Scalable Neural Video Representations with Learnable Positional Features
Succinct representation of complex signals using coordinate-based neural
representations (CNRs) has seen great progress, and several recent efforts
focus on extending them for handling videos. Here, the main challenge is how to
(a) alleviate a compute-inefficiency in training CNRs to (b) achieve
high-quality video encoding while (c) maintaining the parameter-efficiency. To
meet all requirements (a), (b), and (c) simultaneously, we propose neural video
representations with learnable positional features (NVP), a novel CNR by
introducing "learnable positional features" that effectively amortize a video
as latent codes.
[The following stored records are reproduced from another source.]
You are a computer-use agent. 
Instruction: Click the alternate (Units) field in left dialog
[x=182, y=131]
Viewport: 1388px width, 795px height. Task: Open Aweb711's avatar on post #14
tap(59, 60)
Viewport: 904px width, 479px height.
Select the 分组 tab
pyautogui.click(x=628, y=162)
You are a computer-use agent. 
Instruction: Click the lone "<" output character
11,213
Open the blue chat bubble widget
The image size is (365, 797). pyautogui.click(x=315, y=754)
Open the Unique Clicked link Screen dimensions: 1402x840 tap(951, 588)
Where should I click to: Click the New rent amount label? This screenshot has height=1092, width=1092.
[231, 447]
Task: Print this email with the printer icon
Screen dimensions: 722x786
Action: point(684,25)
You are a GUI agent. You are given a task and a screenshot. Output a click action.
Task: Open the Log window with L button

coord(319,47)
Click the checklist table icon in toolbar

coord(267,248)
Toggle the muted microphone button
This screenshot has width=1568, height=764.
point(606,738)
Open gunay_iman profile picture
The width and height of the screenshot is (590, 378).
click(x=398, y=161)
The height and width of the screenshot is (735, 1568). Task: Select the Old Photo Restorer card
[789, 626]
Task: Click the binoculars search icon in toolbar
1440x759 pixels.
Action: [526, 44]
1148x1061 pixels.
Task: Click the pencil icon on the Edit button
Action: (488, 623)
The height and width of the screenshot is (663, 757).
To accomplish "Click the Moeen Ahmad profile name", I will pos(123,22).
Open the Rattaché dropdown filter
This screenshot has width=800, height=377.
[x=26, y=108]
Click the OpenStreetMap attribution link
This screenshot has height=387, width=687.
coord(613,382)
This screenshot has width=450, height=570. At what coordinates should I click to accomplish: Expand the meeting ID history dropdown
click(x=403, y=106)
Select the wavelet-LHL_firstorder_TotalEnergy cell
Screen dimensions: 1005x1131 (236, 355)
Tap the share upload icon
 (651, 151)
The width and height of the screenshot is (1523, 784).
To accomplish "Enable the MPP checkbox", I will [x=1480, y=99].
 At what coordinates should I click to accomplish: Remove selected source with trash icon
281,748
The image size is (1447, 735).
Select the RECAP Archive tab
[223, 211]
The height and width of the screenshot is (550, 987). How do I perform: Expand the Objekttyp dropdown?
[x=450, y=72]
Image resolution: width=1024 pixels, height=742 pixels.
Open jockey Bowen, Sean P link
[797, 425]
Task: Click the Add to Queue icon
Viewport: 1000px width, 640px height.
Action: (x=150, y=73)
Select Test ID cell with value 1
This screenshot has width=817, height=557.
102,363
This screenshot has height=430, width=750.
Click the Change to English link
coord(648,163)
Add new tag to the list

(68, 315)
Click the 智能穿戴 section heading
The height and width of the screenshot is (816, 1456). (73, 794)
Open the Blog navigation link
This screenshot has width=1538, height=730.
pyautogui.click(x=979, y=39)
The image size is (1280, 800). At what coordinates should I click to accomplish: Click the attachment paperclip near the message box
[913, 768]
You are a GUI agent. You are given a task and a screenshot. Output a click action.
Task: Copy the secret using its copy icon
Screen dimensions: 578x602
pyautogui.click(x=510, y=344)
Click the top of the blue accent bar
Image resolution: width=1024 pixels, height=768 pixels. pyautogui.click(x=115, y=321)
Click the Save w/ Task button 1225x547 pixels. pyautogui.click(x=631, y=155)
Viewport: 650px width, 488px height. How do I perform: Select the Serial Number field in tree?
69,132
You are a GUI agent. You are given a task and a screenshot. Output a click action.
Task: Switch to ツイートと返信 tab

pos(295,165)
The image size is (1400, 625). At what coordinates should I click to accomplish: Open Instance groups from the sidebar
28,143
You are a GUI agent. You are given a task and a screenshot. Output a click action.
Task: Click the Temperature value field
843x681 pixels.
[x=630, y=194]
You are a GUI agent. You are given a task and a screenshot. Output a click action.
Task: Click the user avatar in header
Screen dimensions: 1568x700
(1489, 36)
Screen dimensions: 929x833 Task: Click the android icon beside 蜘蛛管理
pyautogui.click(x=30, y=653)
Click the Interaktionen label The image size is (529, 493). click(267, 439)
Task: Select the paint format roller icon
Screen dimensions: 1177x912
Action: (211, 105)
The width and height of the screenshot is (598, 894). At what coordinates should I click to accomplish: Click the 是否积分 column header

Specifically, we first present a CNR architecture based on
designing 2D latent keyframes to learn the common video contents across each
spatio-temporal axis, which dramatically improves all of those three
requirements. Then, we propose to utilize existing powerful image and video
codecs as a compute-/memory-efficient compression procedure of latent codes. We
demonstrate the superiority of NVP on the popular UVG benchmark; compared with
prior arts, NVP not only trains 2 times faster (less than 5 minutes) but also
exceeds their encoding quality as 34.07$\rightarrow$34.57 (measured with the
PSNR metric), even using $>$8 times fewer parameters. We also show intriguing
properties of NVP, e.g., video inpainting, video frame interpolation, etc.